Wind rushed off the water and into my ears. Everyone believed Tilden Lake was haunted. It wasn’t just the Virgin Mary; some said a little dead girl lived at the lake bottom in a cave made of amethyst. She ate raw catfish, biting the heads off first and then peeling back the skin with her teeth. Others said they’d seen her around the lake’s edge wearing a little pink bathing suit. Jill was going out farther on the rocks, which were slick with algae and unsteady under her. She didn’t seem to care that her shoes and her pants were wet to the knees.

“Let’s go back!” I said.

Jill swung around.

“You’re not going to like what I am going to tell you,” she said. “But promise you’ll go along anyway.”

“OK,” I said, figuring she’d tell me she wanted to try to sleep in the woods, build a lean-to and start a campfire. This spot had a lot of potential. There was a fairy circle of birches and a soft patch of moss. Finally we would live off the land.
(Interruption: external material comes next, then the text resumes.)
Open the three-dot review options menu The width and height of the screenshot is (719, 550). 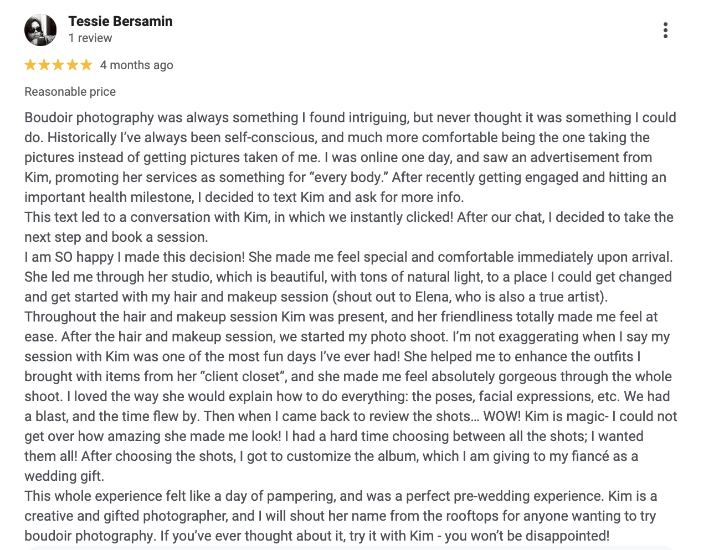click(x=665, y=30)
“Dwayne is going to meet us.”

“What?”

“He’s waiting at the other side of the lake.”

“Are you crazy?!”

“We’ll just say hi and come right back.”

“No way,” I said. “I’m not going.”

“Fine,” she said, “I’ll go by myself.”

She took off down the path, running. I followed her, but I was terrified at the thought of meeting Dwayne. What if he killed us, and we went down to the lake bottom and had to live with the little dead girl in her cave? I hadn’t come to a lot of conclusions about the afterlife but I didn’t want to spend it with a ghoulish toddler. The trees around us were made of black ice, and when they moved in the wind, the sound was as delicate as a dozen chandeliers. The tiny chimes had made me feel that Jill and I were changing into unicorn girls, moving through a black glass forest toward our mysterious fate. But now that it became clear that our fate was to meet Dwayne, it all seemed pointless and pathetic. Dwayne was the perpetrator of Indian handshakes and wedgies, the boy who was the best in the school at making fart sounds with his hand shoved into his underarm.
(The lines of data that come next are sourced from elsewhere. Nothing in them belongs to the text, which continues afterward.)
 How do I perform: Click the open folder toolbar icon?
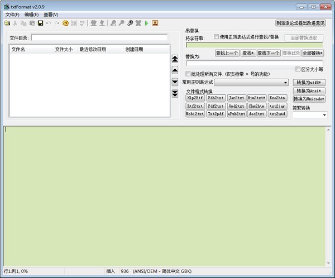(x=7, y=23)

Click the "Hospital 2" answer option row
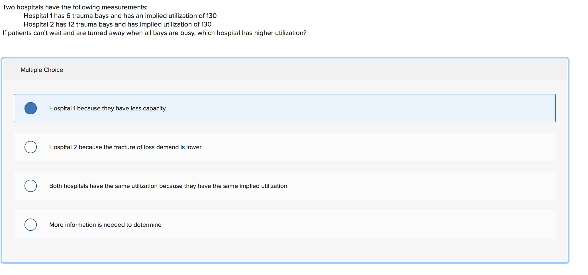coord(199,147)
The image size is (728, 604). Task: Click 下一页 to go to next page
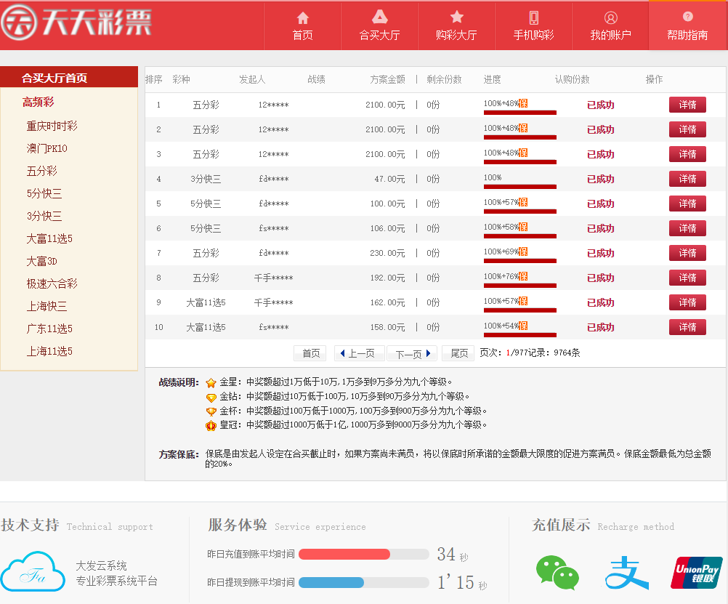[412, 354]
We came out of the tree line. Dwayne held up his lighter so we could see his long greasy hair and hunched shoulders encased in a circle of muzzy light. In Bent Tree I’d seen him sitting on a lawn chair in his duplex living room, watching a black-and-white television balanced on a cardboard box. His dad, a skinny man with a red nose, sold used cars at a lot out in Vinton. One time on my way to the bus stop in the morning I’d seen his dad asleep in his car, his face pressed into the glass and his legs hanging out the passenger-side window.

“You’ve come a long way, baby!” Dwayne yelled.

“It was totally dark,” Jill said. She waved her flashlight over the lake surface, showing the jagged moving water.

“Shit,” Dwayne said. “We didn’t have nothing but this lighter.” When I heard him say
we,
I realized there was someone behind him. I could make out a large expanse of shoulder, square head, creeping sideburns. He wore a black nylon jacket with a fur collar that made him look like a cop.